Scorpio Partnership’s 8th annual Global Private Banking KPI Benchmark
shows that assets under management at private banks surged by a median of 17%
in 2009 to recover lost ground from the previous year. The global wealth industry
now manages USD16.5 trillion in high-new-worth (HNW) assets, compared to USD14.5
trillion last year.
However, Scorpio warns that the health of the industry is "far from good,"
citing efficiency and profitability concerns among many of the wealth management
institutions tracked in this year’s assessment, which numbered almost
230. Should this trend continue, the report concludes that "the success
of many players is in the balance."
Scorpio's Key Performance Indicator (KPI) of profitability has dropped by a
median of -35% from the previous year’s level. Meanwhile, the cost to
income ratios have risen to an average 78.2% continuing a worrying trend from
the previous year where most banks faced a decline in efficiency. Crucially,
net new money data this year highlights an median inflow across all institutions
of USD900m for the financial year 2009. This represents a decline of
-60% from last year’s data.
“The wealth management engine is still misfiring for many," said
Sebastian Dovey, a managing partner at Scorpio Partnership. "While, for
virtually all banks, in terms of attracting new business it has been a case
of Net No Money. Significantly, our global HNW data shows there are strong signs
of wealth creation even in these complex markets and yet new clients are still
holding back from opening accounts with the industry."
The study shows that the top 10 private banking asset managers now collectively
manage USD8.733 trillion in HNW assets, representing 64% of the total sector
of fee-based managed assets today, while the top 20 manage USD10.451 trillion,
representing 77% of the market, up from USD9.2 trillion in the previous year.
Within the top 10, Bank of America still leads the pack with USD1.74 trillion
of assets under management. Scorpio notes that UBS has also managed to hold
its own in spite of continuing well-publicised difficulties during 2009, taking
second place with just under USD1.6 trillion of assets under management. Across
the broader range of KPI measures, Scorpio says that the Swiss bank is performing
relatively strongly compared to its peers and "appears relatively healthy".

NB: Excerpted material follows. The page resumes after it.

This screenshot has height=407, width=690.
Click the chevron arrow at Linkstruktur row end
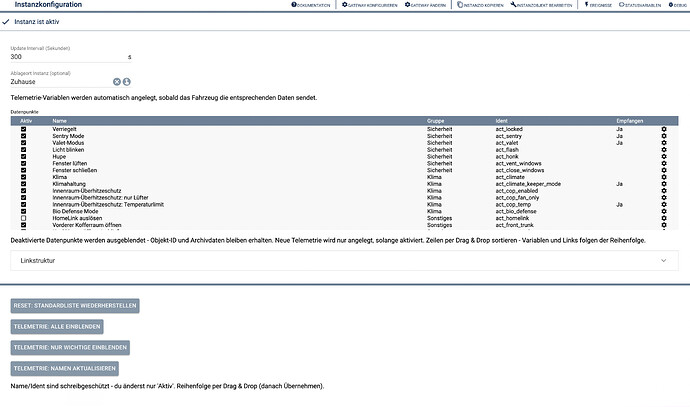click(x=663, y=260)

Morgan Stanley experienced a notable surge, up four places to third spot with
just over 1.5 trillion of assets under management, following its deal with Citibank
for the Smith Barney business.
A new entrant in this year's top ten is Royal Bank of Canada following an improved
level of transparency in its financial reporting for global private banking.
Swiss private bank Pictet & Cie returns to the top 10 after two years
outside it. Notably, to be in the top 20 ranking by AUM a private bank must
now have in excess of USD135bn of assets under fee-based management.

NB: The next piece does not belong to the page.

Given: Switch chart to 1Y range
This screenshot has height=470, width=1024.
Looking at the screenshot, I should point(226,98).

“The premier league of wealth managers have virtually all benefited from
strong asset management performance during the past financial year with most
in the top 20 posting double digit asset growth," remarked Stephen Wall,
director at Scorpio Partnership. "Banks outside the top 100 are starting
to show signs of prolonged suffering as NNM and real profits are in decline."
While the study says that the wealth industry sector has reason to feel somewhat positive,
the industry has not performed well recently when set against the MSCI World Index
benchmark. The MSCI World Index has risen from a year-to-year 2008 low of -42.1%
to a year-to-year 2009 figure of 27.0%. This compares with the wealth management
industry returns of -15.7% and 17.0% respectively in the same period.
The latest Scorpio findings also dispel the myth that the wealth management industry
is a fragmented industry consisting of many boutique investment houses, when
in fact it is highly concentrated, with the top five operators commanding 41.4%
of the currently managed market.
“We feel it is time the fashion to retain the cottage industry perception
is laid to rest," commented Catherine Tillotson, a Scorpio managing partner.
"The benchmark data points clearly toward the fact that the industry can,
and must, take on the mantle of being the market leader of industrially managing
the assets of the world’s wealthiest. Those businesses and professionals
that cling on to the past are likely to be marginalized rapidly and the current
benchmark data suggests their days are numbered."